Selected text:
Comparison of three existing tools used to identify exonic SAVs with MutPred Splice
| Splicing focus | Splice site disruption | All exonic and intronic | ESE/ESS disruption and cryptic splice site | All exonic |
| Prediction output | Binary label | Multiple output scores | Multiple output scores | Probabilistic, with additional hypothesis of splicing mechanism disrupted |
| TP | 41 | 65 | 68 (61) | 121 |
| FP | 4 | 33 | 15 | 7 |
| TN | 79 | 50 | 68 | 76 |
| FN | 140 (0) | 116 | 113 (57) | 60 |
| FPR% | 4.8 | 39.8 | 18.1 | 8.4 |
| Sensitivity (%) | 22.7 (100.0) | 35.9 | 37.6 (51.7) | 66.9 |
| Specificity (%) | 95.2 | 60.2 | 81.9 | 91.6 |
| Accuracy (%) | 58.9 (97.6) | 48.1 | 59.7 (66.8) | 79.2 |
| MCC | 0.22 (0.93) | -0.04 | 0.19 (0.34) | 0.54 |
Evaluation was based on 264 exonic variants (181 positive, 83 negative). Performance metrics are given for guidance only as not all tools may be directly comparable (due to different applications or limitations). Performance scores in parentheses reflect adjusted performance based upon the evaluation of only specific categories of splicing mutation (for example, splice site disruption) relevant to the respective tool. For methods that output multiple scores for a variant (HSF and Skippy), performance metrics may differ depending upon the features and thresholds applied. TP, true positives; FP, false positives; TN, true negatives; FN, false negatives; FPR, false positive rate; MCC, Matthews correlation coefficient.
Figure 4Role of exonic variants in aberrant mRNA processing for Inherited disease and Cancer data sets. The somatic Cancer variants were derived from COSMIC and include both driver and passenger mutations. For all mutation types and the combined total, the proportions of predicted SAVs in both Inherited disease and Cancer were significantly enriched (Fisher’s exact test with Bonferroni correction applied; P < 0.05) when compared to exonic variants identified in the 1000 Genomes Project (unlike the SNP negative training set, in this instance no MAF filter was applied, that is, all rare and common variants were included).

Entries supplied:
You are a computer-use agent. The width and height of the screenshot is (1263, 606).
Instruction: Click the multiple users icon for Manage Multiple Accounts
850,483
--
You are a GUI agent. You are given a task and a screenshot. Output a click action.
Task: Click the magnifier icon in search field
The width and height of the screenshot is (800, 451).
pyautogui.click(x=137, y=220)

Problem: Continue the text on predicting splice-altering exonic variants with MutPred Splice, starting after its last sentence.

Result for this exercise:
Figure 5Confident hypotheses of the underlying splicing mechanism disrupted for predicted exonic SAVs in Inherited disease and somatic variants in Cancer. Significant enrichment (+) or depletion (-) for a specific hypothesis is shown for the Cancer versus Inherited disease datasets (Fisher’s exact test with a Bonferroni-corrected threshold of P < 0.05).
Figure 6Proportion of exonic variants involved in aberrant mRNA processing for a set of tumor suppressor genes (71 genes) and a set of oncogenes (54 genes), from three different data sets (Inherited disease, somatic mutations in Cancer, and variants identified in the 1000 Genomes Project with no MAF filter applied, that is, all rare and common variants included). Disease-causing substitutions in tumor suppressor (TS) genes tend to be recessive loss-of-function mutations, in contrast to disease-causing substitutions in oncogenes, which are usually dominant gain-of-function mutations. Inherited disease and Cancer are significantly enriched in the TS gene set (denoted by an asterisk), when compared with the equivalent set of oncogenes, for mutations that are predicted to result in aberrant mRNA processing (SAVs). P-values were calculated using a Fisher’s exact test with a Bonferroni-corrected threshold of P < 0.05.